Archive for the ‘Little Urbanites in the News’ Category

First Day of School Fashion on KOIN 6

Thursday, August 5th, 2010

On Monday KOIN Studio 6 fashion contributor Kami Gray featured a ton of Little Urbanites products during her First Day of School Fashion segment. Go here to our Little Urbanites YouTube playlist to watch the adorable models and their stunning first day ensembles, and don’t forget to check out Kami’s blog, where she lists the items each model wore and where to find them.

And speaking of the first day of school, in the next few weeks expect to see lots of wonderful new fall clothing here at Little Urbanites, including exciting new items from some of our favorite companies: Splendid, Little Ella, Pink Chicken, and Petit Bateau.  There’s nothing quite like a new outfit to start off a new school year!

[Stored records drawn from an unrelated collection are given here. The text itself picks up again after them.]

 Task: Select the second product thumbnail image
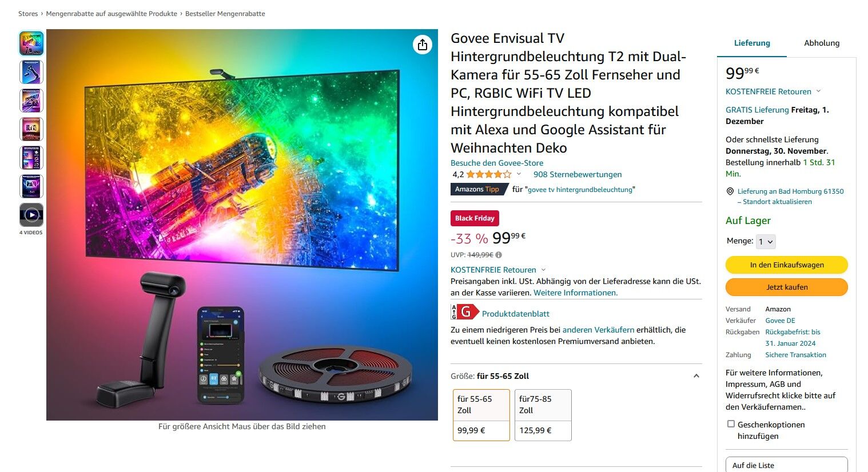(x=31, y=72)
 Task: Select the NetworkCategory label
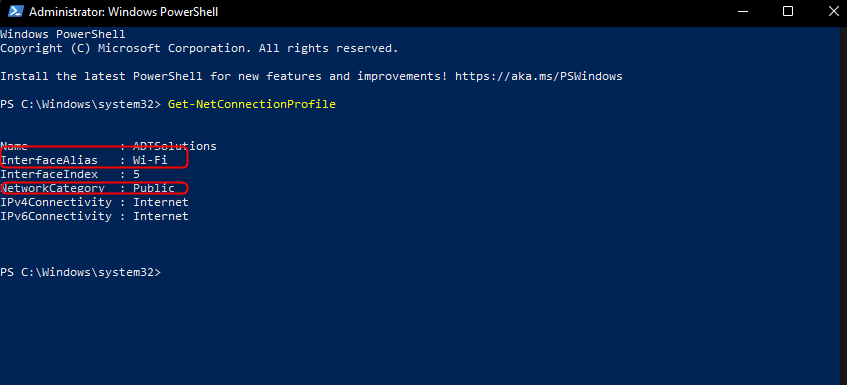pos(52,188)
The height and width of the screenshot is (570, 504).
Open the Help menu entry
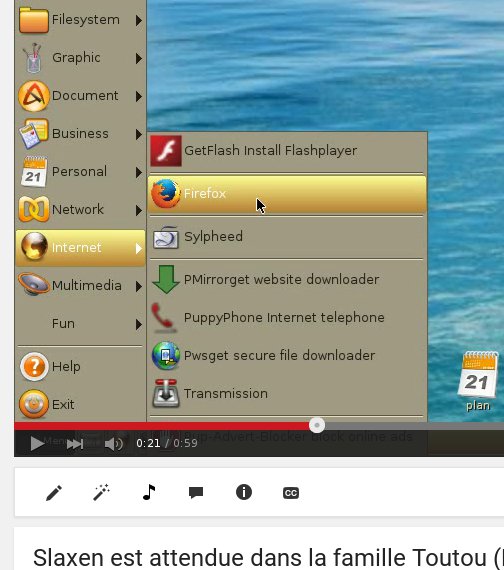click(x=80, y=366)
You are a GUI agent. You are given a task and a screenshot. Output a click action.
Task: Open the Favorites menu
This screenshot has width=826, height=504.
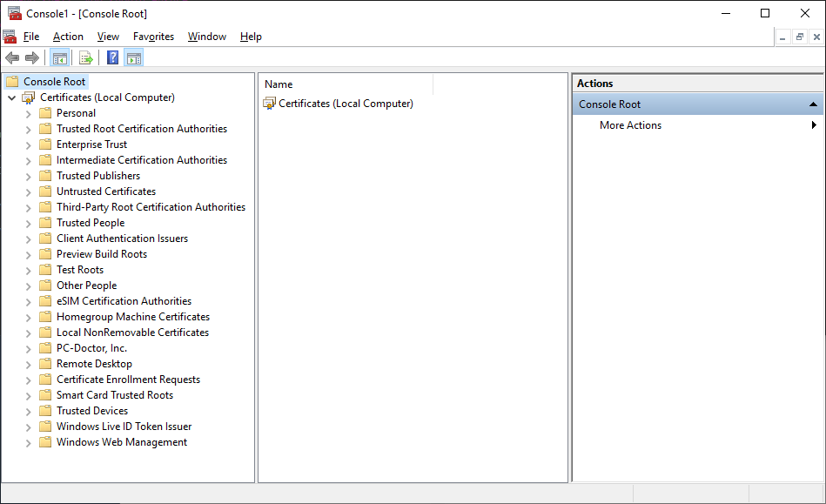(x=153, y=37)
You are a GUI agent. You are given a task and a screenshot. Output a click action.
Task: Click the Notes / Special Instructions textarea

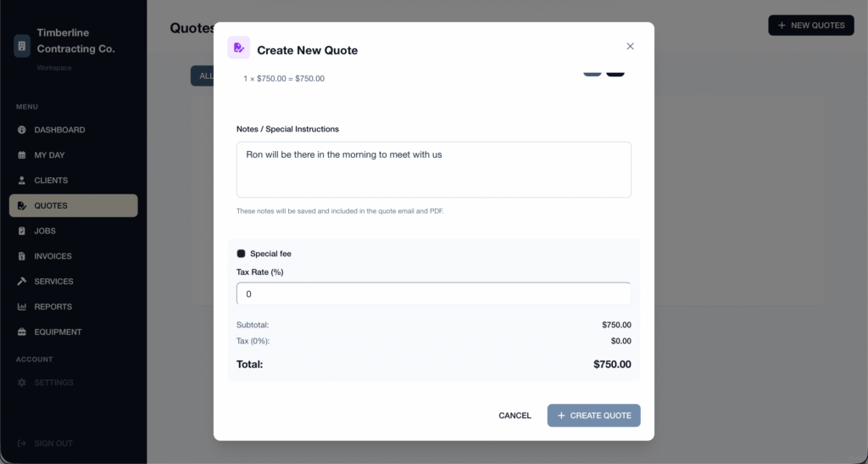433,170
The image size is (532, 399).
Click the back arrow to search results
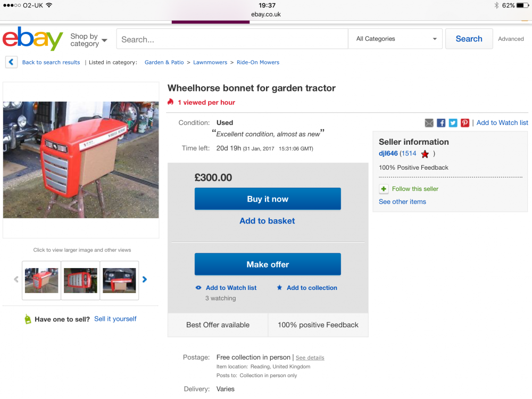pos(11,62)
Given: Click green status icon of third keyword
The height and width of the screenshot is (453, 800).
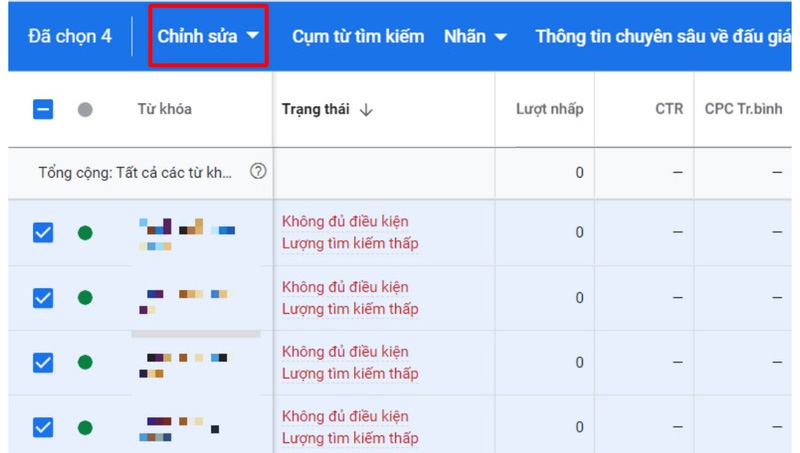Looking at the screenshot, I should [85, 362].
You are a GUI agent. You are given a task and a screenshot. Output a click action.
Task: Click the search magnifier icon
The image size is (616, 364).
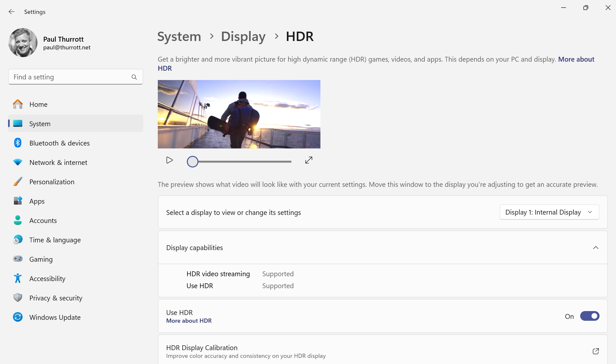pyautogui.click(x=134, y=77)
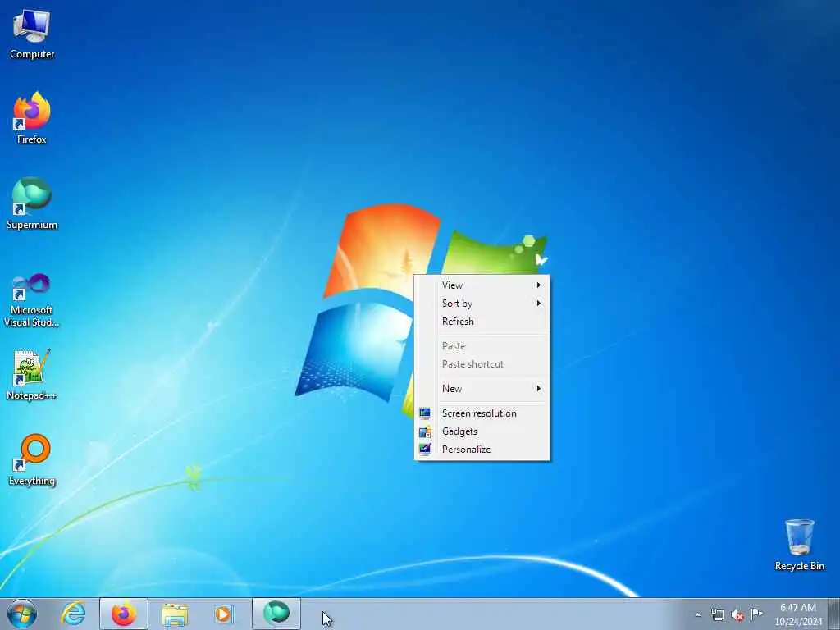Select the Notepad++ desktop shortcut
This screenshot has width=840, height=630.
pyautogui.click(x=32, y=375)
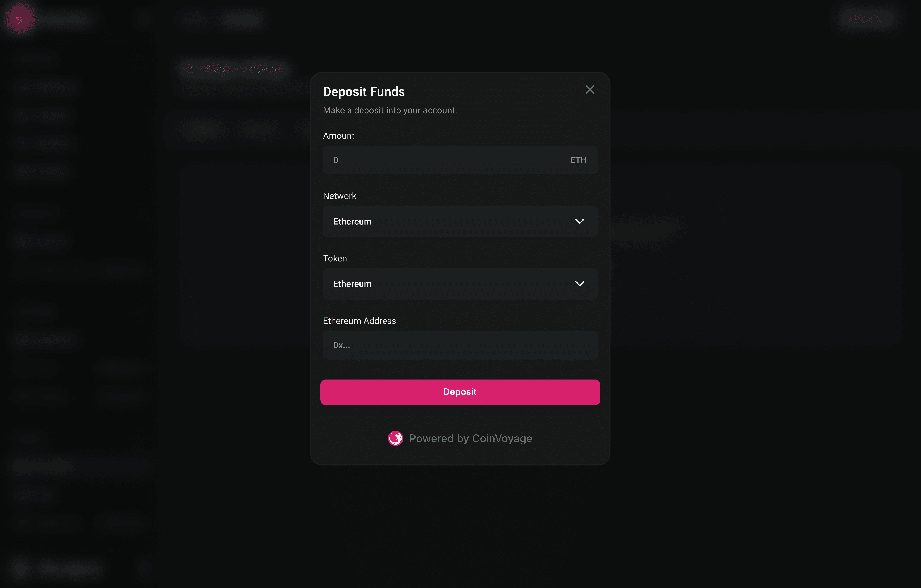Follow the Powered by CoinVoyage link
The width and height of the screenshot is (921, 588).
click(x=471, y=439)
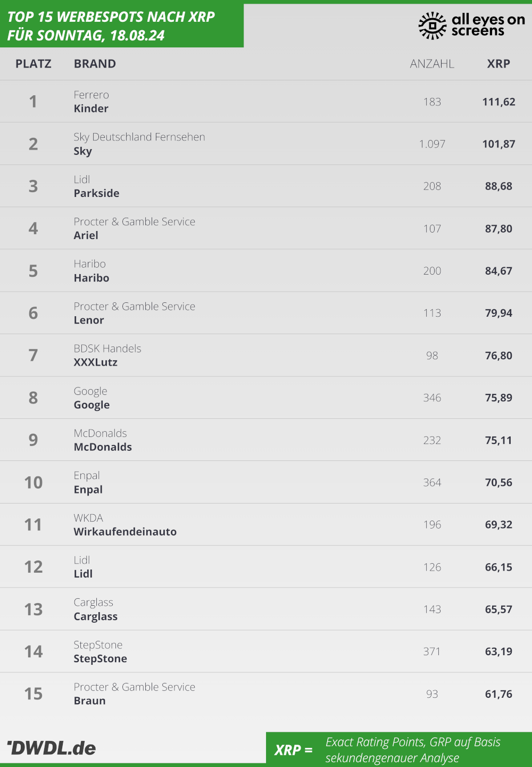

Little Urbanites Kindergarten Fashion Featured on KOIN Local 6

Monday, August 2nd, 2010

This afternoon at 4 PM KOIN Studio 6 fashion contributor Kami Gray will give tips on how to send your new kindergartner off to their first day in style, and she’ll be using Little Urbanites clothing and accessories to do it! Kami’s models will be sporting ensembles from exciting Little Urbanite brands like Petit Bateau, Fore! Axel and Hudson, Little Paul & Joe, Chase and Sky, Fleurville, and Skip Hop – many of which are part of our huge summer sale.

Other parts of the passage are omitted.